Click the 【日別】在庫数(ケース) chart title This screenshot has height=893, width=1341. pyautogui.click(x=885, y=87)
...
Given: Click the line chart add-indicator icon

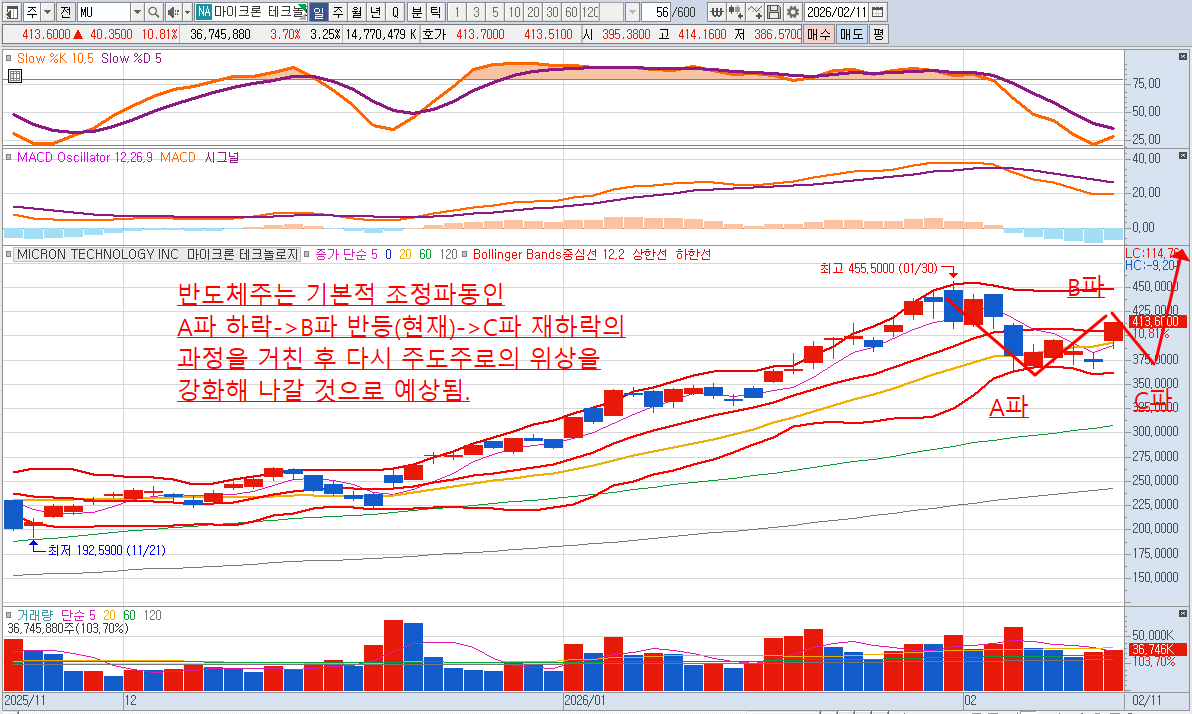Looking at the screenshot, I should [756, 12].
...
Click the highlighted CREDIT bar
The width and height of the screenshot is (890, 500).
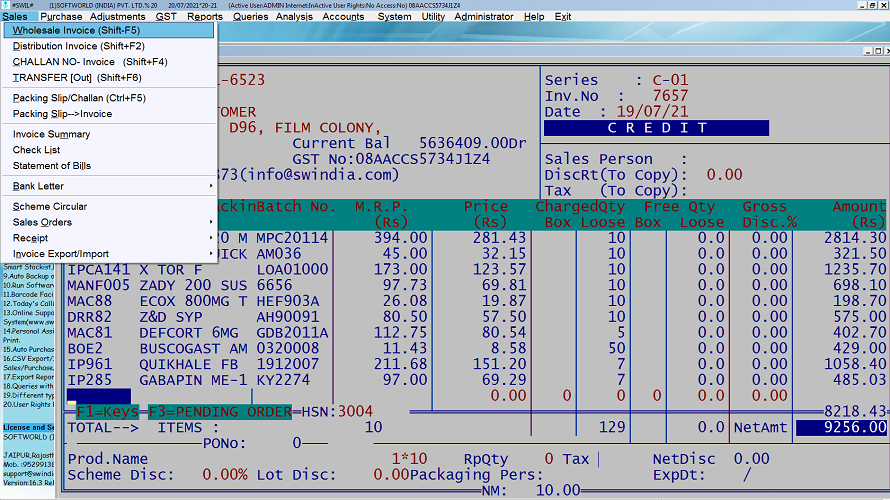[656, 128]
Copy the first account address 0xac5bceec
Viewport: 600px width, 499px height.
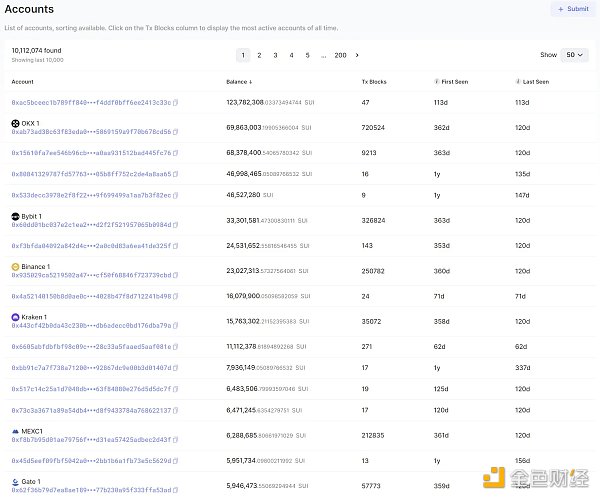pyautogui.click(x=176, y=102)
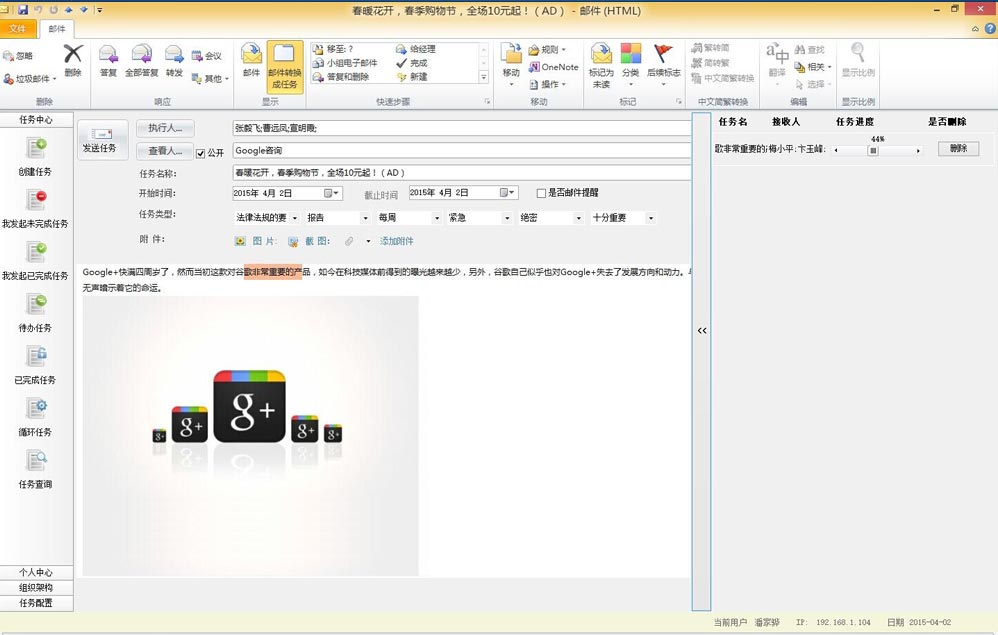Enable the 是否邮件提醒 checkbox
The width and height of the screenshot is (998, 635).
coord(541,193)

Aim of the task: Can you set every line of the listing from the one containing "Click the highlighted CREDIT bar" down to the one containing "coord(541,193)" into a JSON list of strings, one string per line, with blank lines and the pictures left out?

Solution below:
[
  "Click the highlighted CREDIT bar",
  "The width and height of the screenshot is (890, 500).",
  "[656, 128]",
  "Copy the first account address 0xac5bceec",
  "Viewport: 600px width, 499px height.",
  "pyautogui.click(x=176, y=102)",
  "Enable the 是否邮件提醒 checkbox",
  "The width and height of the screenshot is (998, 635).",
  "coord(541,193)"
]